Interest stage of the sales funnel

You need to tailor your message based on the links they click on in your blog posts, email campaigns, and the posts they engage with the most.

Using email analytics, segment leads by interest, age, gender, industry e.t.c and send messages according to the personas created.

Use re-targeting to place ads in front of those who have already visited your site and make offers to try to move them to the next stage of the funnel.

Above all, maintain a relationship that positions you as an expert providing valuable information more than a salesman eager to place a sale.

Stage 3: Consideration

At this point in the funnel, the leads are qualified leads. This is based on browsing behavior, the content they have interacted with or information they have provided that categorizes them as potential customers.

Consideration stage of the sales funnel illustration

Once you figure out their main interests, send a case study, testimonial, free demo, or offer a consultation.

Having chat support allows for answering any questions they may have while browsing your site.

Stage 4: Intent and Evaluation

To get to the Intent stage of the sales funnel, the prospects must have demonstrated a desire to purchase.

Evaluation sales funnel stage illustration

The qualification could be as a result of placing an item in the shopping cart, after a demo, in chart support e.t.c.

Sales need to work with marketing to nature the decision-making process. Showing the buyer that they are making the right choice. Tactics like FOMO and creating a sense of urgency e.g expiring offer timers can help tip the prospect over into the purchase part of the funnel.

Purchase

At this point the prospect has made up their mind to buy.

Purchase stage of the sales funnel illustration

Your work is not done yet, you should provide an overall pleasant experience by setting up the new client to succeed.

A few things to do at the purchase stage of the sales funnel are:

  • Setup auto email follow-ups to make the onboarding processes easier. Provide documentation on the use of your product.
  • Ask for feedback and reviews if the process was smooth. The goal here is to create repeat clients and pull in more leads through referrals.
  • Reduce abandoned cart incidences. According to annexcloud abandoned cart statistics, 50% - 80% of e-commerce shoppers abandon shopping carts.

61% of shoppers abandon carts because of extra costs e.g shipping fees, Forcing users to create accounts contributes 35% of abandoned carts, 80% will not make the purchase at all if the return policy is not satisfactory.
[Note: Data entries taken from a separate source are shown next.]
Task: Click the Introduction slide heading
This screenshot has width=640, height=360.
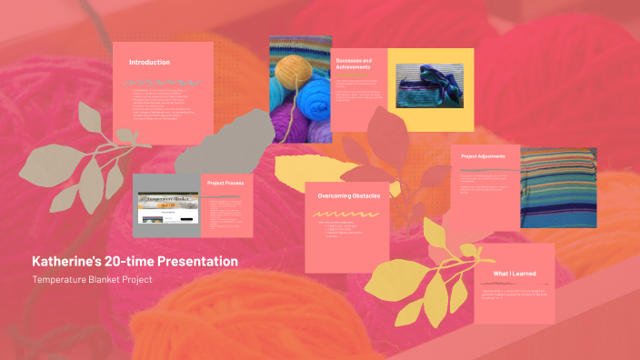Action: [x=149, y=62]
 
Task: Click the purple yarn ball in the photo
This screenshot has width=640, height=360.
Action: [x=288, y=119]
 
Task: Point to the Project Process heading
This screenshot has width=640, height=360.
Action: [x=225, y=183]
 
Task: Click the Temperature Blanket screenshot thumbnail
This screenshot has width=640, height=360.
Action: [x=167, y=207]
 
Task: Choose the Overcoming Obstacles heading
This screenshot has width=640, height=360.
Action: [x=348, y=195]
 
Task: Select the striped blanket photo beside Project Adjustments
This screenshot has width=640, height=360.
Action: [x=557, y=187]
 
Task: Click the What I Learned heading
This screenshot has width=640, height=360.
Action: [x=514, y=273]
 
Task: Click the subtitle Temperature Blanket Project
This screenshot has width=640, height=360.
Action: [x=91, y=279]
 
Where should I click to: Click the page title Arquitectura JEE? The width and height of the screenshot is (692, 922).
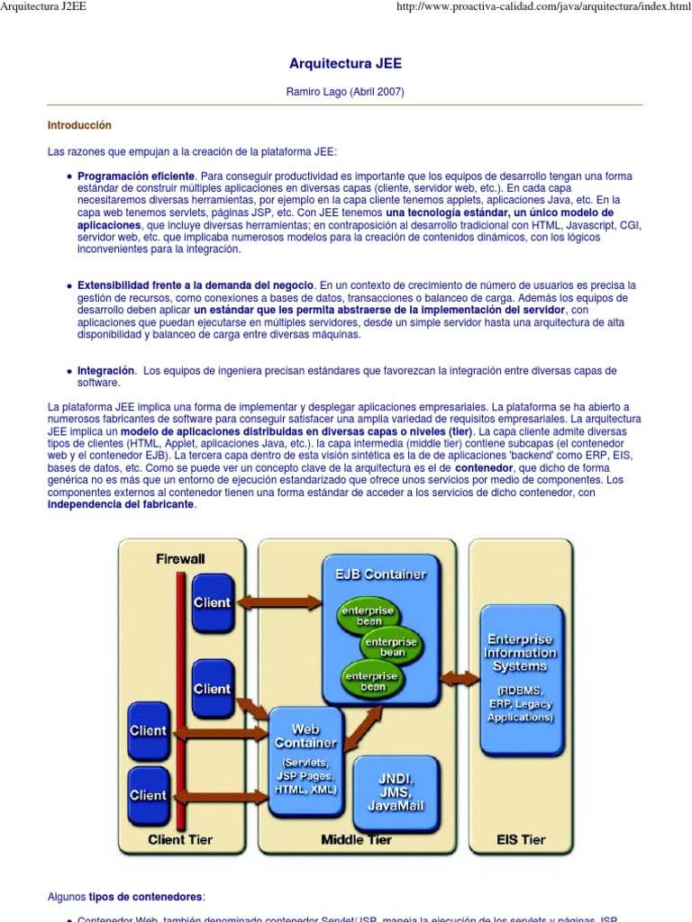pyautogui.click(x=345, y=64)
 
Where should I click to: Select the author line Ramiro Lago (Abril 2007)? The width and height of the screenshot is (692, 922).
pyautogui.click(x=345, y=92)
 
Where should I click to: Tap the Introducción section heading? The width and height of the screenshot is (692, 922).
pyautogui.click(x=79, y=125)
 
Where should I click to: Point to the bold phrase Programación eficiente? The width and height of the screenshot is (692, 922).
pyautogui.click(x=136, y=176)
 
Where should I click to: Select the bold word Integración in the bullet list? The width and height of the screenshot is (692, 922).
pyautogui.click(x=106, y=370)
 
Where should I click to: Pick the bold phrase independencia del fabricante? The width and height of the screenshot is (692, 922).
pyautogui.click(x=121, y=504)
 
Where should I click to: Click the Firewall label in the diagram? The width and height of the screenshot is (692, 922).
pyautogui.click(x=180, y=558)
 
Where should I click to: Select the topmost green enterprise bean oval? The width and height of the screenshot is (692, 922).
pyautogui.click(x=366, y=617)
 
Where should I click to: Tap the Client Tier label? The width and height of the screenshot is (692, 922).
pyautogui.click(x=180, y=840)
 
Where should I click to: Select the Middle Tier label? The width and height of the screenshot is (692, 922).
pyautogui.click(x=357, y=840)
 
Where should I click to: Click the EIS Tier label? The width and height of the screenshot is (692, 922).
pyautogui.click(x=521, y=840)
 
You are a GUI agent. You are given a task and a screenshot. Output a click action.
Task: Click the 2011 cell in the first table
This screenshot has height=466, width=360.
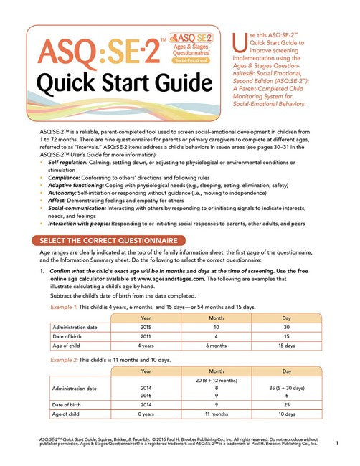(x=146, y=336)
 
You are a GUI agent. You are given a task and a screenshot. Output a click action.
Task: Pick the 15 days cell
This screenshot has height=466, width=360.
(x=288, y=346)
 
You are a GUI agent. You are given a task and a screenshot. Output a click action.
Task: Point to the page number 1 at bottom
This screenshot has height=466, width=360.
(x=336, y=445)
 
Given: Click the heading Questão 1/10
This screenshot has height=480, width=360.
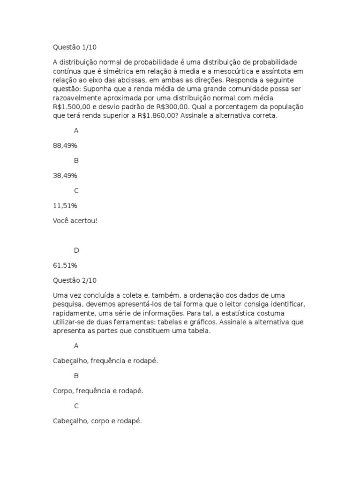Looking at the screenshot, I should (x=75, y=47).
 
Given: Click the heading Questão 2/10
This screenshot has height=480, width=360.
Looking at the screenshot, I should (x=75, y=280).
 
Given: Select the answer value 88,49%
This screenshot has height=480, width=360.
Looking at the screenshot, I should (x=65, y=145).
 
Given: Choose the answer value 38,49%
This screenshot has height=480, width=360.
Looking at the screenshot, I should (x=65, y=175).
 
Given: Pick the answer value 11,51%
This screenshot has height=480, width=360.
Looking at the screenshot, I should (x=65, y=205).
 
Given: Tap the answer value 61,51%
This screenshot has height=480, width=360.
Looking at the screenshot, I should (x=65, y=265).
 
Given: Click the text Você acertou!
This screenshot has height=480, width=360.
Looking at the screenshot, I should (x=75, y=220).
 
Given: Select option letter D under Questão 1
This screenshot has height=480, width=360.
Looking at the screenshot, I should (x=76, y=250).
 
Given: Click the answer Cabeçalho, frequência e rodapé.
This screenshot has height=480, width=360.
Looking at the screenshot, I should (x=105, y=361).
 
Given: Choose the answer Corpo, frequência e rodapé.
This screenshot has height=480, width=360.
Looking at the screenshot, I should (x=98, y=391).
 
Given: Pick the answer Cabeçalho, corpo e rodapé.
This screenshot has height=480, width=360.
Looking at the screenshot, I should (x=98, y=421).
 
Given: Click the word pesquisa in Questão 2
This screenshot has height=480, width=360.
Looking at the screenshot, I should (x=67, y=304).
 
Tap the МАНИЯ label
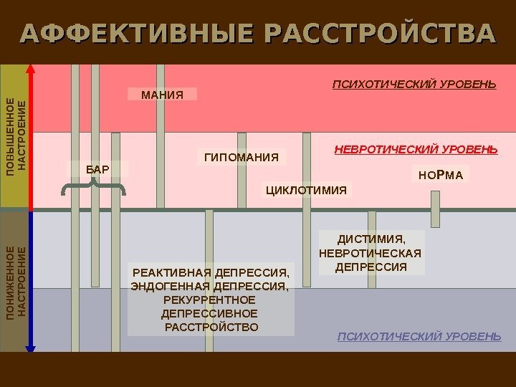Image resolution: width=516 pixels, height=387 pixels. (x=162, y=95)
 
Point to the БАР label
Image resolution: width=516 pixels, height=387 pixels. (x=97, y=169)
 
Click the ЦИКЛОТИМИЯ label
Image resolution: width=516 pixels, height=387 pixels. (x=306, y=190)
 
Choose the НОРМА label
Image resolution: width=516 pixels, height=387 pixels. (x=441, y=174)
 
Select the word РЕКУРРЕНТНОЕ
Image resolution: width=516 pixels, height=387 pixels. (x=210, y=300)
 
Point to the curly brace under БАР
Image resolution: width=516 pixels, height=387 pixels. (x=94, y=188)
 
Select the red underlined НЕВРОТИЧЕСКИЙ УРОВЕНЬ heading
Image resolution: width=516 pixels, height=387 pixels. (x=416, y=150)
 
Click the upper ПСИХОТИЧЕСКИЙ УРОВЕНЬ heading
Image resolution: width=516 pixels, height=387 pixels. (x=414, y=85)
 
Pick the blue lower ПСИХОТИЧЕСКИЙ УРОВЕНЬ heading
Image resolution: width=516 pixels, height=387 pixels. (x=419, y=335)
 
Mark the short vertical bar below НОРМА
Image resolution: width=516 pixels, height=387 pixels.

How minimize abandoning of the funnel at purchase stage.

  • Use follow up emails for abandoned carts.
  • Have badges on the site that instill a sense of security to the buyer.
  • Make sure the site is using a secure https protocol.
  • Add social proof and testimonials on the purchase page to re-assure the buyer of the value they are about to get.

Supercharging your sales funnel with Lean funnels.

Lean Funnels are more flexible and are funnels of choice for maximizing sales in websites.

Sales funnel upsell and downsell

These use hacks and physiological techniques to focus on what converts then maximizing it with impulse buying by offering up-sells, down-sells, and cross-sells depending on the user's action.

These funnels are more aggressive and tend to minimize abandoning carts due to high prices while at the same time allowing for more purchases using impulse buying techniques.